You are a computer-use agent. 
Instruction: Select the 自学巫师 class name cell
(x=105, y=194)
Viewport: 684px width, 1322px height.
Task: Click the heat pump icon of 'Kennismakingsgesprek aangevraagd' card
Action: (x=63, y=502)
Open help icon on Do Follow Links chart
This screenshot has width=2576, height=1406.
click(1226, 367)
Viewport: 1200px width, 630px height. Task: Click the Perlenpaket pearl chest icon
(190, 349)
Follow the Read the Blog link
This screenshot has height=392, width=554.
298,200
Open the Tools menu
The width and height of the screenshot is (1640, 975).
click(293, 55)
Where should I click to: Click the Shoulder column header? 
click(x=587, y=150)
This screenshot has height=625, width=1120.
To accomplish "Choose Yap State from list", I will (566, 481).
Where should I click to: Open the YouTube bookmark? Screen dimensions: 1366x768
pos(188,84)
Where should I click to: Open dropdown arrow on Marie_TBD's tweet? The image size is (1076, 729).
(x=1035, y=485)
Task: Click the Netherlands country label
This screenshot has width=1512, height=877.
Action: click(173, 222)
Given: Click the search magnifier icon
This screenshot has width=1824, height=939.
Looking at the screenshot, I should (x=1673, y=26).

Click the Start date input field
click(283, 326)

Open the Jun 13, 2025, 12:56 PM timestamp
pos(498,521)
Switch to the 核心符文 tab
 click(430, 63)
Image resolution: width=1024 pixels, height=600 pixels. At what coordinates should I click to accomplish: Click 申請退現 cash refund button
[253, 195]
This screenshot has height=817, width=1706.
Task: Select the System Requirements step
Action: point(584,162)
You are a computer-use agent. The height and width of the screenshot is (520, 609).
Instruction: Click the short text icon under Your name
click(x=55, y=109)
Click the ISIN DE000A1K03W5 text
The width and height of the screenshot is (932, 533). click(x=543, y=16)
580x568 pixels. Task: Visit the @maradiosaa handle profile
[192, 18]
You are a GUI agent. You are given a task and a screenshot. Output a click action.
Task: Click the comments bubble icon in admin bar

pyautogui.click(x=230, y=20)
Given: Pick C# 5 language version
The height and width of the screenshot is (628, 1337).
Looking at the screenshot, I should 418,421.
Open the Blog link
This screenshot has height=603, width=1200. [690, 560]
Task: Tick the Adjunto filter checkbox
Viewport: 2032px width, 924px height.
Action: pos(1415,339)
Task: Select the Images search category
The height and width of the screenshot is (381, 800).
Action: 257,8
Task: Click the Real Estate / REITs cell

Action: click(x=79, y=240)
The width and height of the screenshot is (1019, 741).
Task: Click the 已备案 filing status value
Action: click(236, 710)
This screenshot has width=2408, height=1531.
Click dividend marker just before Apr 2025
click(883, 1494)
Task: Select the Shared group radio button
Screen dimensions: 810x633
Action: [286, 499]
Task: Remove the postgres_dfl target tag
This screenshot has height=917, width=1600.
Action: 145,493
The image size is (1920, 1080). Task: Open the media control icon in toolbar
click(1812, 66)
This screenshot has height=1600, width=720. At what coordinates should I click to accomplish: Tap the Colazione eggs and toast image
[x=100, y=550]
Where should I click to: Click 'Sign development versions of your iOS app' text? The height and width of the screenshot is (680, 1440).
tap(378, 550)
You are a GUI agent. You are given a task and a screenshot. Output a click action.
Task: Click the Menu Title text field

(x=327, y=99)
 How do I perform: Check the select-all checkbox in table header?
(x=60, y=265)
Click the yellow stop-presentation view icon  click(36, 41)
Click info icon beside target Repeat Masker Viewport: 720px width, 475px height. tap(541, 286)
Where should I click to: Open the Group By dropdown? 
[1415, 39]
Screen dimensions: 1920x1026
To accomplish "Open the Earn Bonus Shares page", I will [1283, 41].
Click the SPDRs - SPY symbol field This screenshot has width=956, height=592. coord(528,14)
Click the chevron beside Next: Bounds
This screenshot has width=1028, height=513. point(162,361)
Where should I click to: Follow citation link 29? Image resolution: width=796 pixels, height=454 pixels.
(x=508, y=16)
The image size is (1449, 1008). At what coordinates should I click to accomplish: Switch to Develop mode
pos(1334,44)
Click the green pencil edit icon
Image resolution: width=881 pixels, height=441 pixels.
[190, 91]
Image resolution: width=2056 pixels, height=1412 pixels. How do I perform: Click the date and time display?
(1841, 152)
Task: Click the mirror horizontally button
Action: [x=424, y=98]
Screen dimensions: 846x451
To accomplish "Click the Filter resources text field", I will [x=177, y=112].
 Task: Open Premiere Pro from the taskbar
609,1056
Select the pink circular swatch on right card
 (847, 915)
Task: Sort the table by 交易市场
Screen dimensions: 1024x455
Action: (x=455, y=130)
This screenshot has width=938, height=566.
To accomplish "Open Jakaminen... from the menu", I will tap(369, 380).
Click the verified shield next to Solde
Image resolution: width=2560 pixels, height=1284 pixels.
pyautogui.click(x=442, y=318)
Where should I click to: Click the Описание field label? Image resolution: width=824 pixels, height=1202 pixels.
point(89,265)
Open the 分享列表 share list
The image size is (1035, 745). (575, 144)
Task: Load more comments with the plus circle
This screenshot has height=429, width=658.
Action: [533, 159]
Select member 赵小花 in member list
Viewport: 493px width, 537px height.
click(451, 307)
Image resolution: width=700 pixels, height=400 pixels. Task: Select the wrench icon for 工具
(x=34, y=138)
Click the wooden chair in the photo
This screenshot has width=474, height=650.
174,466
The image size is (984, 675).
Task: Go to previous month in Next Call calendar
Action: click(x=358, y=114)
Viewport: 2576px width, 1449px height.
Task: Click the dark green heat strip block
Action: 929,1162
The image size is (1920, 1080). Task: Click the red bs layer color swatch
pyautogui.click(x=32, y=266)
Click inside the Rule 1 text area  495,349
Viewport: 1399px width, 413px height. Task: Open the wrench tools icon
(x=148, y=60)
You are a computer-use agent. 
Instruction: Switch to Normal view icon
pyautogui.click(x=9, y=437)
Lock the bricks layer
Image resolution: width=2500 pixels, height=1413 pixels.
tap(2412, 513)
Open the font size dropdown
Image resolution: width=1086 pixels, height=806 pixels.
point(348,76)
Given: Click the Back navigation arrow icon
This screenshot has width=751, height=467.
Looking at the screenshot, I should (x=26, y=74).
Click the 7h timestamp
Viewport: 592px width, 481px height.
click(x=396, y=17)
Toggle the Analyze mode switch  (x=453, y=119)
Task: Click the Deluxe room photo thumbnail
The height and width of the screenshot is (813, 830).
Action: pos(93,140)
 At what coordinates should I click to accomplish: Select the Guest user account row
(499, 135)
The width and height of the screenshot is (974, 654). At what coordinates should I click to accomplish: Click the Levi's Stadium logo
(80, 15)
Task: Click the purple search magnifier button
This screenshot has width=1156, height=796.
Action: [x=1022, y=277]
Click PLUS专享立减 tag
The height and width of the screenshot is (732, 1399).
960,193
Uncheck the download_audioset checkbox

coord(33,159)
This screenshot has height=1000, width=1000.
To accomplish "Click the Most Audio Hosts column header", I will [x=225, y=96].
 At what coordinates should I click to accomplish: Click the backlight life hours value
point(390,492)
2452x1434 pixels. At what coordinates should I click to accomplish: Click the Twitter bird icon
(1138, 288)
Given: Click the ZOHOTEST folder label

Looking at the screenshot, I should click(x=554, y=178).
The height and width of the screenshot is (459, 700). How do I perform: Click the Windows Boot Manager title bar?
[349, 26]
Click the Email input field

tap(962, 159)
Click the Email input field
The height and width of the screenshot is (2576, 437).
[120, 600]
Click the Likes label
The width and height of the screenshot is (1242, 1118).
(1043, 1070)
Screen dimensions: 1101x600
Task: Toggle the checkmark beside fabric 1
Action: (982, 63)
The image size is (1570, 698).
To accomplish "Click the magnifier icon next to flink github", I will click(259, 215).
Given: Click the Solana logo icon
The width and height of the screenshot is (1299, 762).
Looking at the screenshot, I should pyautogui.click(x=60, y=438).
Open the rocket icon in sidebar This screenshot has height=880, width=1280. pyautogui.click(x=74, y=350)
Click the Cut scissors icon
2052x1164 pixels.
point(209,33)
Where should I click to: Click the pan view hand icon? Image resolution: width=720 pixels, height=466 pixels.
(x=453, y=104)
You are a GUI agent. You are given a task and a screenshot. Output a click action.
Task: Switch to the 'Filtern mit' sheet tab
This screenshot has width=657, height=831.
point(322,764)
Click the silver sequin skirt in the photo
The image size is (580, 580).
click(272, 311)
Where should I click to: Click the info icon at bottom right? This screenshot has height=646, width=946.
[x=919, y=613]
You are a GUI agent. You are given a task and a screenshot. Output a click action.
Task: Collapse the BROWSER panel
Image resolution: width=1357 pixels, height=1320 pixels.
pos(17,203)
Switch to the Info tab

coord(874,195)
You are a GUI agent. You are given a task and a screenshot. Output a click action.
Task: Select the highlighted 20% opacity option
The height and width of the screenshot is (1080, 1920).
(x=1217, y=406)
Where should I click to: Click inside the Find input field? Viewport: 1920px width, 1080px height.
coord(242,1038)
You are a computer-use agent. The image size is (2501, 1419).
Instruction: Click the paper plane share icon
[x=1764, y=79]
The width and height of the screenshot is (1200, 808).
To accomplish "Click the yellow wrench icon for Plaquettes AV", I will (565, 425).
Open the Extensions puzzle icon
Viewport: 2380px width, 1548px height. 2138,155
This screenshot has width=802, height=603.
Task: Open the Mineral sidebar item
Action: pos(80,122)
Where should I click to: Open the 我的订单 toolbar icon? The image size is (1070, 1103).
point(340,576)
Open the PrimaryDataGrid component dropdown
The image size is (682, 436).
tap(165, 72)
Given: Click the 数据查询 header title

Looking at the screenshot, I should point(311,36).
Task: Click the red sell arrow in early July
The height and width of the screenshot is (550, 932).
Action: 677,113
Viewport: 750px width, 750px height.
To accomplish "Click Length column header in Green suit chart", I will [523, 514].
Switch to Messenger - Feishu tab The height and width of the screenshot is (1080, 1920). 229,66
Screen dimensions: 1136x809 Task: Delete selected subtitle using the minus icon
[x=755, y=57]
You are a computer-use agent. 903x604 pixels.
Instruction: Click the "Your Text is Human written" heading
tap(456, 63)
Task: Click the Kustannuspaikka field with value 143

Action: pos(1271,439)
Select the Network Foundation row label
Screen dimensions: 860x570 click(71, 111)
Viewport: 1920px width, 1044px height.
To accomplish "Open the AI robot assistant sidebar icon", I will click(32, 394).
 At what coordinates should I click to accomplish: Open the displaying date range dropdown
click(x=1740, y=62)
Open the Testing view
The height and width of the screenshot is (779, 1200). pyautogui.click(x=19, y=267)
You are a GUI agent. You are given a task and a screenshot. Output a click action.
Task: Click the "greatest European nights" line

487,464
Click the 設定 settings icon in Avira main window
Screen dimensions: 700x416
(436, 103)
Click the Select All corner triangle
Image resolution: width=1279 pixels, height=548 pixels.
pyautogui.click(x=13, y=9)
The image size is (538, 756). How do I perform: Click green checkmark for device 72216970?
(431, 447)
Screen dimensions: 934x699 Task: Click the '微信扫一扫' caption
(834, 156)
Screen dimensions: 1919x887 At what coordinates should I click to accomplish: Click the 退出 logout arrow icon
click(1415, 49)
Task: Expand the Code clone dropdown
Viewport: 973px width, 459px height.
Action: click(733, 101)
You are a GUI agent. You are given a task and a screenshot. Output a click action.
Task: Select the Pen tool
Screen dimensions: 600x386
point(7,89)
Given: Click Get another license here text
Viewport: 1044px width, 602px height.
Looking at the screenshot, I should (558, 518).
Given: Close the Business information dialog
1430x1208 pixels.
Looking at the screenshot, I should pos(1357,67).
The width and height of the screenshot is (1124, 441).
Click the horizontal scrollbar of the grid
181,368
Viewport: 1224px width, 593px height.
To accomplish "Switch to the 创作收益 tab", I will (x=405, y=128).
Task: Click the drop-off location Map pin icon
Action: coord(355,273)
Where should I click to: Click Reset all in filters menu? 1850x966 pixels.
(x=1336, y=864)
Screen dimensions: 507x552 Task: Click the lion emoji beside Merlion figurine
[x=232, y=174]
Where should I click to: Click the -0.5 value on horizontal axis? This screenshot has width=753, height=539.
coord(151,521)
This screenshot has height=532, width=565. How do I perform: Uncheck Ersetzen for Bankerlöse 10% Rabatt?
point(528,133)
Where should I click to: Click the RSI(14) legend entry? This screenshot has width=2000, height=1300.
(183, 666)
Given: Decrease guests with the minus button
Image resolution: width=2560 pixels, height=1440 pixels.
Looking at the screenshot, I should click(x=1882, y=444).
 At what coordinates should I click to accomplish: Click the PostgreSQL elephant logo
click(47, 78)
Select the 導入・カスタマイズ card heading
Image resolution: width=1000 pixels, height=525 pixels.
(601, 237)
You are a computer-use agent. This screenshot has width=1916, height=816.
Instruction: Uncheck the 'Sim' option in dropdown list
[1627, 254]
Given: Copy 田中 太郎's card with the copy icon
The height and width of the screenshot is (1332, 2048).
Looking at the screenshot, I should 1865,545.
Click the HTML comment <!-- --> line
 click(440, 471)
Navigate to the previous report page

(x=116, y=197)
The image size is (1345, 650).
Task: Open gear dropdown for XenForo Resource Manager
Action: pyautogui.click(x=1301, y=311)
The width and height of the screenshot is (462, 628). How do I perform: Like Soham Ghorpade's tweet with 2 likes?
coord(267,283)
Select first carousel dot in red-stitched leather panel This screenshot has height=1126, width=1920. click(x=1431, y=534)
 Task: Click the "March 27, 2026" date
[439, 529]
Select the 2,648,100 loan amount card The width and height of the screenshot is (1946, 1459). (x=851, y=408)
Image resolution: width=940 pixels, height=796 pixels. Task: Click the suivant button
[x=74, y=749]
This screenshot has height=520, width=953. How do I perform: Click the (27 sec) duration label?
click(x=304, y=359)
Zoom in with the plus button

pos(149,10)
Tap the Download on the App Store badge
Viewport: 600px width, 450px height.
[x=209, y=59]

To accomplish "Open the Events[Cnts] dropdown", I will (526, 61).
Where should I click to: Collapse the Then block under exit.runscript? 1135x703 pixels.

☆ ☆ ☆ ☆

§ **作業内容**
上の行のうち、先頭の行から「(x=1035, y=485)」を含む行までを、両端の行も含めて一字一句変えずに出力してください。

§ **記述回答**
You are a computer-use agent. 
Instruction: Select the 自学巫师 class name cell
(x=105, y=194)
Viewport: 684px width, 1322px height.
Task: Click the heat pump icon of 'Kennismakingsgesprek aangevraagd' card
Action: (x=63, y=502)
Open help icon on Do Follow Links chart
This screenshot has width=2576, height=1406.
click(1226, 367)
Viewport: 1200px width, 630px height. Task: Click the Perlenpaket pearl chest icon
(190, 349)
Follow the Read the Blog link
This screenshot has height=392, width=554.
298,200
Open the Tools menu
The width and height of the screenshot is (1640, 975).
click(293, 55)
Where should I click to: Click the Shoulder column header? 
click(x=587, y=150)
This screenshot has height=625, width=1120.
To accomplish "Choose Yap State from list", I will (566, 481).
Where should I click to: Open the YouTube bookmark? Screen dimensions: 1366x768
pos(188,84)
Where should I click to: Open dropdown arrow on Marie_TBD's tweet? The image size is (1076, 729).
(x=1035, y=485)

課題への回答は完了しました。